## [Extracted entries]
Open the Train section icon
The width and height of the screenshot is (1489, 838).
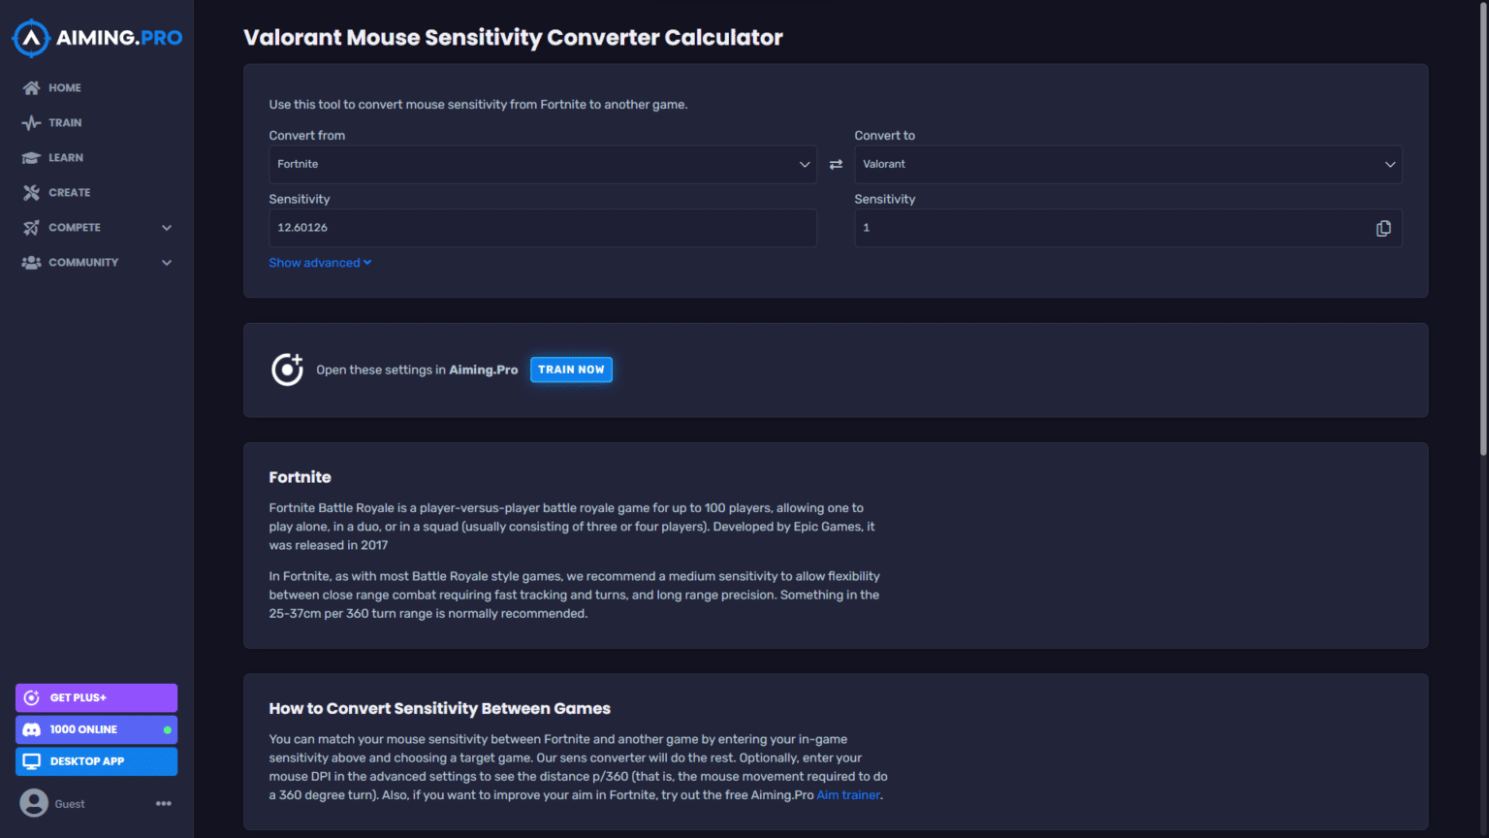pos(32,122)
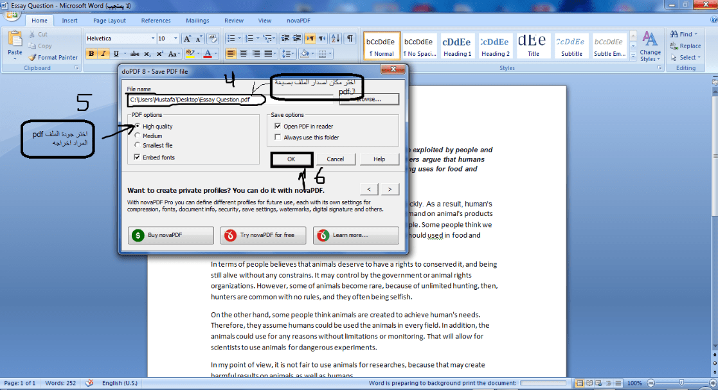Click the green Buy novaPDF icon button
The height and width of the screenshot is (390, 718).
(171, 235)
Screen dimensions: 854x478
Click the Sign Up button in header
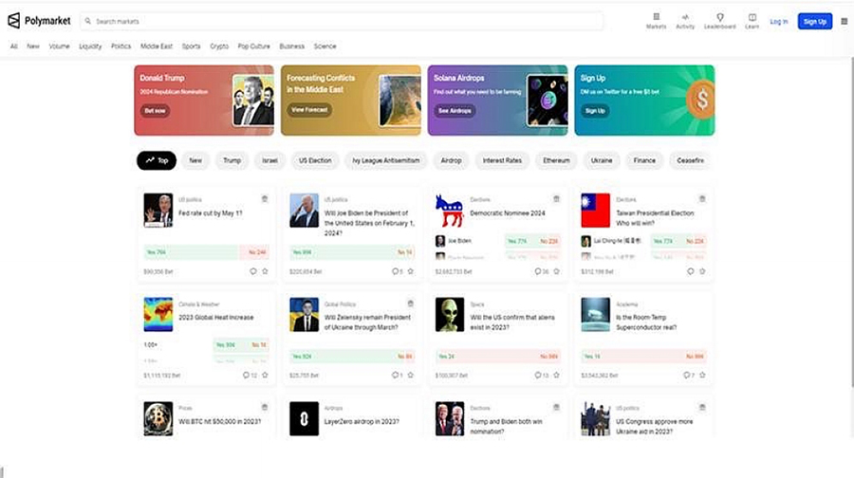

## [Task instructions]
Repeat each line above exactly. The pictures stay out.

## [Response to this exercise]
Open the Train section icon
The width and height of the screenshot is (1489, 838).
pos(32,122)
Click the green Buy novaPDF icon button
The height and width of the screenshot is (390, 718).
(171, 235)
Screen dimensions: 854x478
Click the Sign Up button in header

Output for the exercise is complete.